Histoires nocturnes estivales

Semaine 4 - Réverbère

Cet os est écrit pour un jeu du FoF, il fallait le rédiger sur le thème "Réverbère" en une heure. Pour plus de précisions vous pouvez m'envoyer un mp.

Le jeune homme leva le bras bien haut et actionna la molette de l'objet qu'il tenait. A chaque pression, un réverbère de la rue s'éteignait et sa lueur disparaissait dans l'objet mystérieux.
Quand la rue fut sombre, le jeune homme soupira et regarda un espace vide derrière lui.
- T'es sûr de toi mon pote ?
Une tête brune et ébouriffée apparut soudain de nulle part.
- Je sais ce que je fais Ron.

Face à l'air dubitatif de son ami, Harry eut un large sourire et envoya une bourrade amicale dans le dos de son ami.
- Crois-moi, c'est l'endroit où je serais le plus en sécurité.
- Mais…

Cependant, le brun se dissimula de nouveau sous sa cape d'invisibilité alors que son ami soupirait en secouant la tête.
Ron observa les alentours avec une grimace septique, notant la rue miséreuse et sale, les maisons abandonnées. C'était sombre et glauque, pas vraiment l'endroit rêvé pour s'y établir.
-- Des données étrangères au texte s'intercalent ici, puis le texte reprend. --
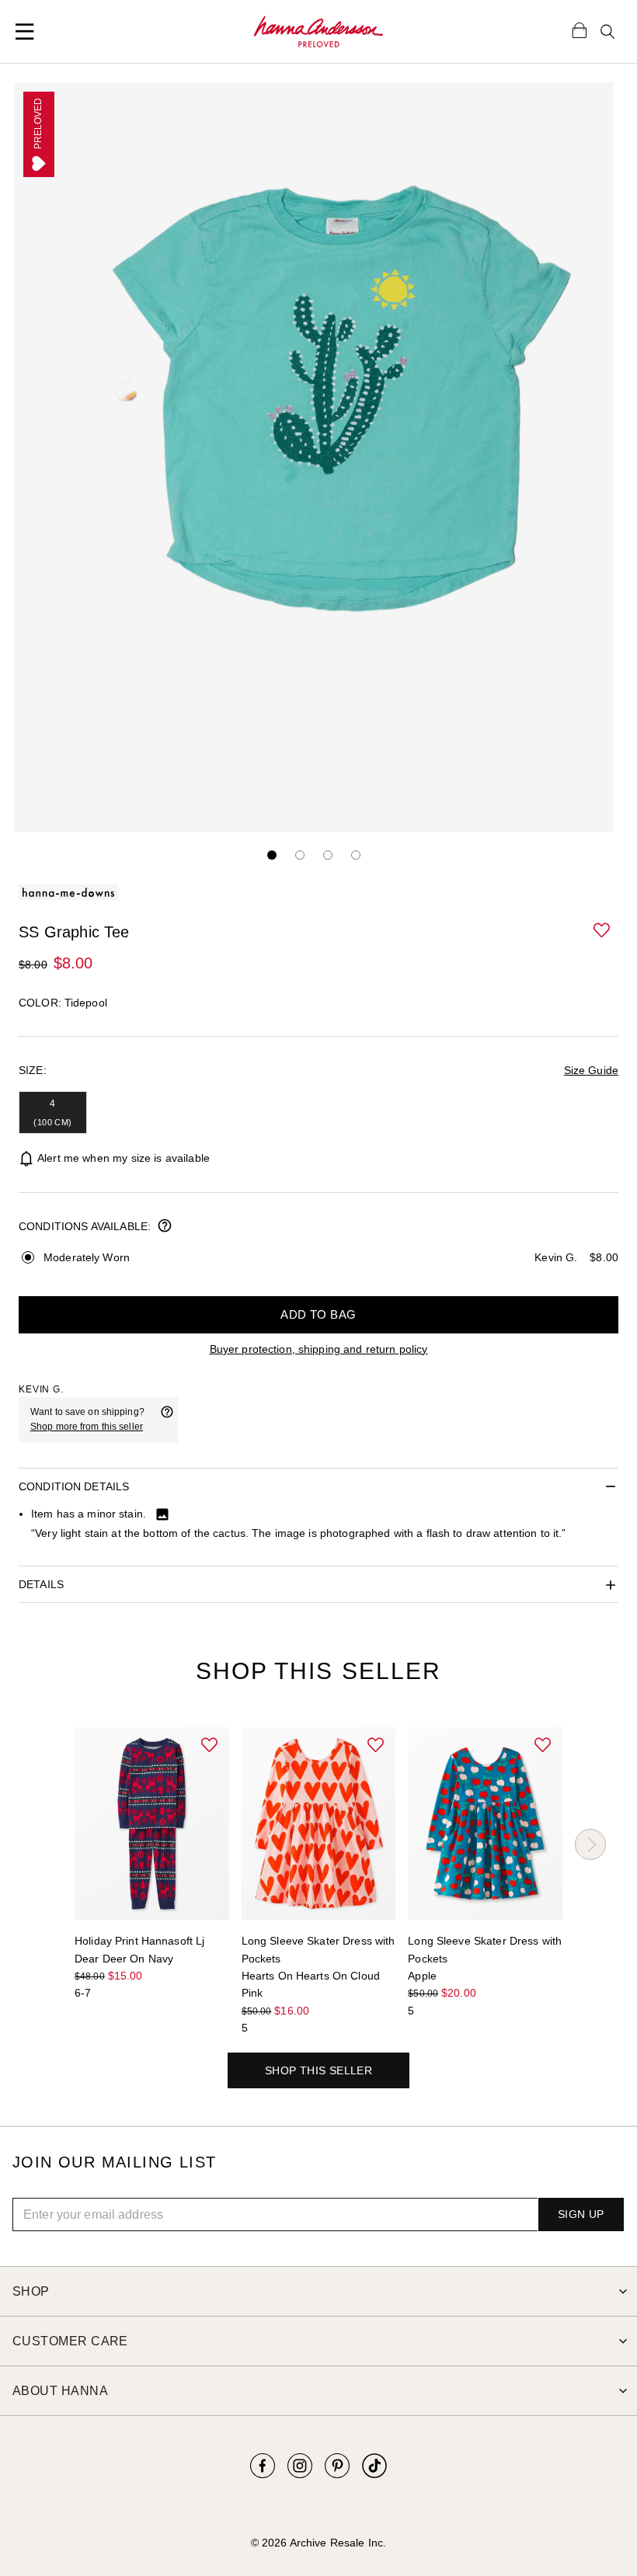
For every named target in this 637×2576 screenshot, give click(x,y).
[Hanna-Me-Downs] (318, 31)
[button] (602, 931)
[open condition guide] (164, 1227)
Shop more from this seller (86, 1426)
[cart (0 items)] (579, 29)
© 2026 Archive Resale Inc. (318, 2542)
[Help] (167, 1419)
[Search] (607, 32)
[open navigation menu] (25, 32)
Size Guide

En voyant son ami approcher de la seule maison qui ne semblait pas totalement abandonnée, Ron grommela doucement, conscient que Hermione allait le tuer lorsqu'elle découvrirait qu'il avait aidé Harry à réaliser son plan insensé.

Il hésita à le rappeler, pour tenter de le faire changer d'avis, mais le rouquin haussa les épaules, désabusé. Harry était une vraie tête de mule, et lorsqu'il avait décidé quelque chose, il n'y avait pas moyen de le ramener à la raison.

Ron observa la porte de la maison sinistre s'ouvrir et se refermer, et il attendit quelques instants, espérant presque voir son ami être jeté dehors avec pertes et fracas.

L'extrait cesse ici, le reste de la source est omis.